We then visited the 18th c. San Felipe Fortress:



The stories of attacks by the British (Sir Francis Drake), the French, pirates, and the defenses put up by Spain over centuries are remarkable.  This fortress was the largest and most important of the Spanish defenses in all the Americas, and we heard that history on site.  The fortress is built mostly of coral from a reef offshore, which was destroyed to make the fortress:



There were three different sized cannons atop the fortress, some of which could reach over 1 km.:



The view of part of downtown Cartagena from the fortress is lovely:



From the fortress we went to the Heredia Theater, named for the father of the city, Don Pedro Heredia, and built as a commemoration of the 100th anniversary of the city’s founding, which was in 1811, so the theater was built in 1911.  It was restored in 1998.




We then went to the very difficult Inquisition Museum.  The Inquisition came late to Colombia—it arrived in Peru in the 1570s, but it wasn’t until 1610 that two inquisitors arrived in Cartagena from Peru.  Once they got started, however, it was fully implemented, and the museum has some horrible devices to torture and maim and kill.  There’s a prominent portrait of Torquemada, the priest who started it all:



I won’t post any photos of the horrors within the museum; suffice it to say that the Inquisition lasted here until independence, in 1811.

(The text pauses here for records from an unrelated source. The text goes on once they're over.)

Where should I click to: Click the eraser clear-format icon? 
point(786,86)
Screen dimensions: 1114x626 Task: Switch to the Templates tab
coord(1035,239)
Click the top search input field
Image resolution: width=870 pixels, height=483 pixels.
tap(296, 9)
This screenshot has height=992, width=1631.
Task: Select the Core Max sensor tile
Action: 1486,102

Our final visit was to the sanctuary and church named for San Pedro Claver, a remarkable priest who confronted the slave trade and saved many Africans who had been shipped to Colombia to work.  His story is impressive, and the sanctuary is lovely:



His canonization and beatification are celebrated in the church named for him; the panels in the stained-glass portion of the dome tell his story:




Tonight we had our goodbye dinner, and tomorrow we leave for home.  Who knows when we’ll get there!  Unless something extraordinary happens, this will be the last post for this blog.